• EXERCISE DIRECTIONS: A bare number is the expected answer: the count of lines in the data holding "computer".

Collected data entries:
────

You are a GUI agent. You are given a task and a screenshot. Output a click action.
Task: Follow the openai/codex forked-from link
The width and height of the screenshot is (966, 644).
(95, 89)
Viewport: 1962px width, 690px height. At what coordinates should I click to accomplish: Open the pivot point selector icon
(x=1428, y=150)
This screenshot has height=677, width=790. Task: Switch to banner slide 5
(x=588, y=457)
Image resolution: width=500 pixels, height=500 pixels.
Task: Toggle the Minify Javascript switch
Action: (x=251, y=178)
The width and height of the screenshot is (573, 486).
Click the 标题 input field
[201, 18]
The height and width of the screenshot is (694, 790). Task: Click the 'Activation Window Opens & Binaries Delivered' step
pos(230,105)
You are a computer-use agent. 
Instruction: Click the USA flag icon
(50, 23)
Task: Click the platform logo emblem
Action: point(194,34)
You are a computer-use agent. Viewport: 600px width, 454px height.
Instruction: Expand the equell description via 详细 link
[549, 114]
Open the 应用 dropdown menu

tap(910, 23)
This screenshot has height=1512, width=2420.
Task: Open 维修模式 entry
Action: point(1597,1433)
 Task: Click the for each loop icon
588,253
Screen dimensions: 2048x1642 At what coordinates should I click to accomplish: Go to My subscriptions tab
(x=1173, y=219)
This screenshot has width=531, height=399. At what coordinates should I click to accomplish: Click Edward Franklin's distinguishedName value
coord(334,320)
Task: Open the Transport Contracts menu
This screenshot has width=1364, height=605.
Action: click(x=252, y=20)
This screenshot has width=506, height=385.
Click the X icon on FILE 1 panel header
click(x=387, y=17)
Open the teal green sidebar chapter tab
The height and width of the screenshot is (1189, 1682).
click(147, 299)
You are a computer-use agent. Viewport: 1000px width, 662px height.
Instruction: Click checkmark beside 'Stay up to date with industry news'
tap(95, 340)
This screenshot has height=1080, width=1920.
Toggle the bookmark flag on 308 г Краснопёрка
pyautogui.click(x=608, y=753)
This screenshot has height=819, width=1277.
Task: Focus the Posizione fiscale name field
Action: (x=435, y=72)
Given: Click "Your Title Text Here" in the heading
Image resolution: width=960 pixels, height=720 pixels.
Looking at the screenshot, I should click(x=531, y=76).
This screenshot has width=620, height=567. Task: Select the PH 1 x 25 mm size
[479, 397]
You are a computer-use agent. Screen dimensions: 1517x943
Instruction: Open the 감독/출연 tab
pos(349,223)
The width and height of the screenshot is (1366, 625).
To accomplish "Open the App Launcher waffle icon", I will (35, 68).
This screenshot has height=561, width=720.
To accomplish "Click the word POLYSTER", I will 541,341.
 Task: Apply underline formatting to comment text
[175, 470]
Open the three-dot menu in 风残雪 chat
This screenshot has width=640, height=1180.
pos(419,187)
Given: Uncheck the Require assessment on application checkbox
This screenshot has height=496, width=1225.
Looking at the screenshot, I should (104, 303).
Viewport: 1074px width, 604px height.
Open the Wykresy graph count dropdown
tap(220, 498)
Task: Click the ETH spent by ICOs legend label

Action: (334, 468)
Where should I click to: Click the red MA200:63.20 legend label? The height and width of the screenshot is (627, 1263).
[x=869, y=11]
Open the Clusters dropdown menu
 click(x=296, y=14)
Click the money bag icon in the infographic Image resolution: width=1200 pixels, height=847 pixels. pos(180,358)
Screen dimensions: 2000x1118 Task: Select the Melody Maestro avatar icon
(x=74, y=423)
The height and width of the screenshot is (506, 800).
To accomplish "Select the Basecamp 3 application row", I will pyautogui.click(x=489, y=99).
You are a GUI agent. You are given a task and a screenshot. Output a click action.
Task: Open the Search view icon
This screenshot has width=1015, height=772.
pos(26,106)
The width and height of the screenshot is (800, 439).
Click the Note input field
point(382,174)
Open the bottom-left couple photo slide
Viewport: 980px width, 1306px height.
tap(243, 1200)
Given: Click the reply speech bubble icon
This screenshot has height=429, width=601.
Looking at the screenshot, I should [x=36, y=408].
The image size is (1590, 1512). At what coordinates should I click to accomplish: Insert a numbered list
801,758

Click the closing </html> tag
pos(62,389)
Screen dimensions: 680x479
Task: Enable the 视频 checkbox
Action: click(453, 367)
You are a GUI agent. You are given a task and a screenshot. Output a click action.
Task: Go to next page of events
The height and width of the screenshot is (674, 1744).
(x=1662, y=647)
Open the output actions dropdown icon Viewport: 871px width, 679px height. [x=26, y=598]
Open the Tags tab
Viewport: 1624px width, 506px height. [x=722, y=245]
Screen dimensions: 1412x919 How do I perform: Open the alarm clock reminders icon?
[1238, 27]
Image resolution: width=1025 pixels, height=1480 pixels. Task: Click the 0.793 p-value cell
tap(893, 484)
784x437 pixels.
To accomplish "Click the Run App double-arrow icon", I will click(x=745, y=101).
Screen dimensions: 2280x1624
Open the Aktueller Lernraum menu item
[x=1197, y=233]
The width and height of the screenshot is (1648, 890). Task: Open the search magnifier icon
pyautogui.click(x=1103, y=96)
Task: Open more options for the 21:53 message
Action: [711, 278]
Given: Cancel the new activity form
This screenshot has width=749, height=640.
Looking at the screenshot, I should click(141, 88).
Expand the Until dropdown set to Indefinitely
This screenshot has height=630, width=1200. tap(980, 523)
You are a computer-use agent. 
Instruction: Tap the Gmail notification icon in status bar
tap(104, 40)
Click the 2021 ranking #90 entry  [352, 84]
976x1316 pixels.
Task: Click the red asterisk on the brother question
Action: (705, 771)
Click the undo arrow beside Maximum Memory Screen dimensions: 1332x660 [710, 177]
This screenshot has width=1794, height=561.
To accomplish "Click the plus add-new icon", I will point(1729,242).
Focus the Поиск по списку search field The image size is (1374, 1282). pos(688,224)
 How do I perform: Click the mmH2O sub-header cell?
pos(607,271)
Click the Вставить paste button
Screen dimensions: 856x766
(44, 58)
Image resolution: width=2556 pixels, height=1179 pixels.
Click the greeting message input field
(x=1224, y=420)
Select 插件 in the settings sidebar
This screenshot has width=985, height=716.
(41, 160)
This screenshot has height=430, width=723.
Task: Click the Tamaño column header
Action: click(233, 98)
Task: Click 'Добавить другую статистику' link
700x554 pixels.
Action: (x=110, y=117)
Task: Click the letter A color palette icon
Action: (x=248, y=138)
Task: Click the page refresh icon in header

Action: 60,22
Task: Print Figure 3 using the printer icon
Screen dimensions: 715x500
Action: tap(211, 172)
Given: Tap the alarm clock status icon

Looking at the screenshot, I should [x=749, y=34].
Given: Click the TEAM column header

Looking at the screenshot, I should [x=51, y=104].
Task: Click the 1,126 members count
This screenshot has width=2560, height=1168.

────

• SOLUTION TO THE EXERCISE: 5